Oberhaupt der „Evangelischen Landeskirche des Herzogtums Anhalt“ bzw. ihrer Vorgängerkirchen war der Landesherr als „summus episcopus“. Er übte sein Kirchenregiment seit dem späten 17. Jahrhundert durch ein Konsistorium aus. Die geistliche Leitung hatten die Superintendenten, die – neben weltlichen Regierungsräten – auch im Konsistorium saßen. Der Titel eines Generalsuperintendenten entstand erst im späten 19. Jahrhundert. In der Novemberrevolution musste der Herzog von Anhalt abdanken, was das Ende des landesherrlichen Kirchenregiments bedeutete. Die Landeskirche gab sich in der Folge erstmals eine Verfassung, die am 14. August 1920 in Kraft trat. Sie galt zeitgenössisch als demokratischste Kirchenverfassung Deutschlands, weil sie ein biblisches (kein historisches) Bekenntnis ebenso beinhaltete wie die Glaubens- und Gewissensfreiheit für alle Mitglieder, die zudem über sehr weitgehende Mitspracherechte verfügten. Souverän ist seither das Kirchenvolk, das eine Landessynode – zunächst in direkter Wahl – bestimmte. Die Regierung der Kirche bildet der von der Landessynode auf Zeit gewählte Landeskirchenrat. In diesem aus drei bis fünf Personen zusammengesetzten Gremium führt der Kirchenpräsident den Vorsitz. Diesen Titel gibt es seit 1957. Zuvor hieß der Vorsitzende Oberkirchenrat. Verwaltungsbehörde der Landeskirche ist das Landeskirchenamt. 1960 trat die Evangelische Landeskirche Anhalts der Evangelischen Kirche der Union bei. Nach deren Auflösung 2003 wurde sie Mitglied der Union Evangelischer Kirchen. Zwischen 1969 und 1991 war die Landeskirche eine Gliedkirche des Bundes der Evangelischen Kirchen in der DDR.
Leitung der Landeskirche
[Bearbeiten | Quelltext bearbeiten]Landeskirchenrat
[Bearbeiten | Quelltext bearbeiten]Die Landeskirche wird von den drei Leitungsgremien Landeskirchenrat, Kirchenleitung (s. u.) und Landessynode geleitet. Vorsitzender des Landeskirchenrates ist der Kirchenpräsident (bis 1957 „Oberkirchenrat“), ein Theologe. Dem Landeskirchenrat gehören weiterhin die Dezernatsleiter des Landeskirchenamts (Oberkirchenräte) an. Der Landeskirchenrat wird von der Landessynode gewählt.

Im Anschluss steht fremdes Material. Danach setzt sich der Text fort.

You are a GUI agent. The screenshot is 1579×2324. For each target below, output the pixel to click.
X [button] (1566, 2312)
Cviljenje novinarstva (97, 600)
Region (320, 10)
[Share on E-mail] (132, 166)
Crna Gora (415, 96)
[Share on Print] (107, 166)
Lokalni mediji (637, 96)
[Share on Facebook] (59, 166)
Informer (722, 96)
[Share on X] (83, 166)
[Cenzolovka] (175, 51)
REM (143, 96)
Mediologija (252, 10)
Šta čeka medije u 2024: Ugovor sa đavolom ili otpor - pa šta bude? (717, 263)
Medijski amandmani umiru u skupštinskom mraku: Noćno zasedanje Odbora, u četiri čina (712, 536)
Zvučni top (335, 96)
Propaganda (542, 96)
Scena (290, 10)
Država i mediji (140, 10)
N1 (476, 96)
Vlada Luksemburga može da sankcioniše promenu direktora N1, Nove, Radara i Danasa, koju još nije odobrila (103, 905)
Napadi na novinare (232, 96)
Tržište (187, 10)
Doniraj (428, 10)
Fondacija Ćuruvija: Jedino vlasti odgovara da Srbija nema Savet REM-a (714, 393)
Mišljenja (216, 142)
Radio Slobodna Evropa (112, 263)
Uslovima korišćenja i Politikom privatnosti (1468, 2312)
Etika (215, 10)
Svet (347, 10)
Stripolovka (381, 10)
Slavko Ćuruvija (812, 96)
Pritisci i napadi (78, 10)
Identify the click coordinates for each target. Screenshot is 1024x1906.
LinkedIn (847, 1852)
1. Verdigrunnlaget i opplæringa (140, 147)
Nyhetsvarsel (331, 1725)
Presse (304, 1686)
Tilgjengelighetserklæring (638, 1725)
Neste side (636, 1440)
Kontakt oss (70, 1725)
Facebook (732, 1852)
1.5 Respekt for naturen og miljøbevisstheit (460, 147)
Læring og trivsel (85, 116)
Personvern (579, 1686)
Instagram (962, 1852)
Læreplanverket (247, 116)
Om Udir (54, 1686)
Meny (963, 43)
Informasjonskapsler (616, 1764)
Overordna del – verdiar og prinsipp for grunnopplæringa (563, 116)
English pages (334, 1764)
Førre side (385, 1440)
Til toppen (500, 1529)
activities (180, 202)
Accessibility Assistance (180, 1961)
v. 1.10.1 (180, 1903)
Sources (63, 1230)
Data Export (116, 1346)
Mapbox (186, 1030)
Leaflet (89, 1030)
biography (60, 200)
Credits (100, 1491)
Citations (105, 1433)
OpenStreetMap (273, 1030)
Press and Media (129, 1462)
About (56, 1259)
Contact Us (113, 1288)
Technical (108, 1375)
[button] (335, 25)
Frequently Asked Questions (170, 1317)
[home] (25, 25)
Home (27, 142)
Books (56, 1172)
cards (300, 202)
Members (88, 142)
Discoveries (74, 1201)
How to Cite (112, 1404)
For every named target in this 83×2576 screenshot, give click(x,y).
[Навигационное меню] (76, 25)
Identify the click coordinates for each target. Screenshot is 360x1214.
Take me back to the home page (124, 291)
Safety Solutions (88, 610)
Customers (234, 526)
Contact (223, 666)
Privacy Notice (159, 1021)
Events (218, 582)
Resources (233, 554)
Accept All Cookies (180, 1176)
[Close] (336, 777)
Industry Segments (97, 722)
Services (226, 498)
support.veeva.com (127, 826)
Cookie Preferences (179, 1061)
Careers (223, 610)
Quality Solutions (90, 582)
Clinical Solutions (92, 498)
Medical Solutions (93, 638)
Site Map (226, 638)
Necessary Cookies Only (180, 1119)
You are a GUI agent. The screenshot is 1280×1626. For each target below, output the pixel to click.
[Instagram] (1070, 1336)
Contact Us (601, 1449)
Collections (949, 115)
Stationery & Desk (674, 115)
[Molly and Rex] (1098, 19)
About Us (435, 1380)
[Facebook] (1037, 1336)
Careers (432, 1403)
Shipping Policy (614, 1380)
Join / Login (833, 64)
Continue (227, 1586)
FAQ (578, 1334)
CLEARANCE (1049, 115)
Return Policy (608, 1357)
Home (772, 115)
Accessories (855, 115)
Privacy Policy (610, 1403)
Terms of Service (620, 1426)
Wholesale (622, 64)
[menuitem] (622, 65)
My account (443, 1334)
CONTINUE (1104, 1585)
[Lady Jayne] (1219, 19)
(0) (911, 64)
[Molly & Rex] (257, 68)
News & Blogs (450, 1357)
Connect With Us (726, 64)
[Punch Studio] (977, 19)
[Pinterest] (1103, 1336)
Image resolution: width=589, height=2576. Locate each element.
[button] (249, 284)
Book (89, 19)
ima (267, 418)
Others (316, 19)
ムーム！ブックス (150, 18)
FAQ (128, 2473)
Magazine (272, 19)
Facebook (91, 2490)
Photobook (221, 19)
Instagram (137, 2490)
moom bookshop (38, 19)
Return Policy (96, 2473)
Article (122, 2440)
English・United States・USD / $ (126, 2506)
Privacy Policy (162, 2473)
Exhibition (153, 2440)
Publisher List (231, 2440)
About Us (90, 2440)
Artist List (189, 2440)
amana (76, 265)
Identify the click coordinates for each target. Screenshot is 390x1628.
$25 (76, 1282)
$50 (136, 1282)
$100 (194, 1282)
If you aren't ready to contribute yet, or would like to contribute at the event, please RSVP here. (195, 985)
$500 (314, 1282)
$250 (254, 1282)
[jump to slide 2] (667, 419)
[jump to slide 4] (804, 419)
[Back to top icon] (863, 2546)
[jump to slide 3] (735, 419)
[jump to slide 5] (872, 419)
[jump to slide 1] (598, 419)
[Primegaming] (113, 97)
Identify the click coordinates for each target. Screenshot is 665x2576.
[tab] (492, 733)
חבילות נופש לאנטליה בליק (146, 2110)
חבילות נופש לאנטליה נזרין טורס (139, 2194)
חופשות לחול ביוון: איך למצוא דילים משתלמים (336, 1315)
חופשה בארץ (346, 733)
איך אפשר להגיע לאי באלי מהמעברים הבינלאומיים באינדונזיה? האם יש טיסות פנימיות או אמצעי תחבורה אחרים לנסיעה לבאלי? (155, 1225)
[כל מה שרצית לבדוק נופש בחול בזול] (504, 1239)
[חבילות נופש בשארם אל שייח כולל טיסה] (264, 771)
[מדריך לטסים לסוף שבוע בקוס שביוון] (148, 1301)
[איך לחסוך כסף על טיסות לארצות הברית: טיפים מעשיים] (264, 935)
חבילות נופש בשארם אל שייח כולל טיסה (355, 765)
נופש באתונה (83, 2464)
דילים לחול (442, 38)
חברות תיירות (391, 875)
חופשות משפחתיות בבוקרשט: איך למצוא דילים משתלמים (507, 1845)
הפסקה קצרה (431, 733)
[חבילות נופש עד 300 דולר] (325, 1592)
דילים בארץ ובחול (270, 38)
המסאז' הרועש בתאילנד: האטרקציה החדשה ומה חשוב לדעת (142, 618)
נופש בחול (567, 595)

Oberkirchenräte und Kirchenpräsidenten
[Bearbeiten | Quelltext bearbeiten]- 1919–1923: Franz Hoffmann, Oberkirchenrat mit dem beibehaltenen Titel „Generalsuperintendent“
- 1923–1931: Albert Hinze, Oberkirchenrat
- 1931–1933: Willy Knorr, Oberkirchenrat
- 1933–1945: Rudolf Wilkendorf, Oberkirchenrat und ab 1944 Präsident
- 1945–1950: Udo Müller, Oberkirchenrat
- 1950–1960: Waldemar Schröter, Oberkirchenrat (ab 1957 Kirchenpräsident)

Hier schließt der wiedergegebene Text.